*Task description:*
The answer must consist of each line below that contains the word "computer", copied in full.

*Stored data entries:*
########

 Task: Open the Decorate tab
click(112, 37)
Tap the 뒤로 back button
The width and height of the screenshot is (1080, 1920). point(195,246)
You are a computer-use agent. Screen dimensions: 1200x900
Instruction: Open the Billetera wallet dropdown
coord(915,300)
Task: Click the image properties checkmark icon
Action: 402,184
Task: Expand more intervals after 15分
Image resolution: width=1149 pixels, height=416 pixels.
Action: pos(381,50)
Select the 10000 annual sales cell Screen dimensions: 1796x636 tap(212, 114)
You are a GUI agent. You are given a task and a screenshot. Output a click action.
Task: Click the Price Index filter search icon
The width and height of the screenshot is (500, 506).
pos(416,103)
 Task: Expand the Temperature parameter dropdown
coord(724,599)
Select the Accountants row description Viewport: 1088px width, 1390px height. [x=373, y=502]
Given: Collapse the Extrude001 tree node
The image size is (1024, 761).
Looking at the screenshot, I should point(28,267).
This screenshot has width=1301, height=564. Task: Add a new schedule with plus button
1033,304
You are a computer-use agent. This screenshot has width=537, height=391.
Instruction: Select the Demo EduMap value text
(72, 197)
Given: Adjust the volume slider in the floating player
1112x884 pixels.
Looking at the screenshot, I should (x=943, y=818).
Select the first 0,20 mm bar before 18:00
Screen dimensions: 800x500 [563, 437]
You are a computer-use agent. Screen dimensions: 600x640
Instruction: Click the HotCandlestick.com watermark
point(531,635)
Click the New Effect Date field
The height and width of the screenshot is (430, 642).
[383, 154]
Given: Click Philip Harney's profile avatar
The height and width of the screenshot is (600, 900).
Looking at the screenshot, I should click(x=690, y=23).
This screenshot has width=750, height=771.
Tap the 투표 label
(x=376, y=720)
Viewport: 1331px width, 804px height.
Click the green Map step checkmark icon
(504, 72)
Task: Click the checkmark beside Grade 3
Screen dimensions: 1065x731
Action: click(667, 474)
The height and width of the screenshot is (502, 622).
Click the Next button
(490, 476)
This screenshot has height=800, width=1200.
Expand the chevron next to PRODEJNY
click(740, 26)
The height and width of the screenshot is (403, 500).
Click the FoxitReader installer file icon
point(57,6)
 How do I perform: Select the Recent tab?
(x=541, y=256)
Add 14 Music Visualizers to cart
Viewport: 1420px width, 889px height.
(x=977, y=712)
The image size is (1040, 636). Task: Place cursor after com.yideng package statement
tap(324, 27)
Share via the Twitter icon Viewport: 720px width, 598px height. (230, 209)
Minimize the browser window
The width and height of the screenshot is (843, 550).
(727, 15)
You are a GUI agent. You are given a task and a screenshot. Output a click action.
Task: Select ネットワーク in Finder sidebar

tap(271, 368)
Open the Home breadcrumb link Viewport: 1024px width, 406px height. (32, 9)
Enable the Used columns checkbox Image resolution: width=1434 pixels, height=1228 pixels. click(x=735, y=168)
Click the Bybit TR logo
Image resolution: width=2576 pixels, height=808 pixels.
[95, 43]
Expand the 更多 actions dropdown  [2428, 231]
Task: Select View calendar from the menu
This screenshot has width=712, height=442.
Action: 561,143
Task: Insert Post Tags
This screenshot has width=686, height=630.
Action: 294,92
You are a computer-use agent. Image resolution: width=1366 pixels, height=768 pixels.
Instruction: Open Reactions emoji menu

########

*Written response:*
You are a computer-use agent. Screen dimensions: 1200x900
You are a computer-use agent. This screenshot has width=537, height=391.
You are a computer-use agent. Screen dimensions: 600x640
You are a computer-use agent. Image resolution: width=1366 pixels, height=768 pixels.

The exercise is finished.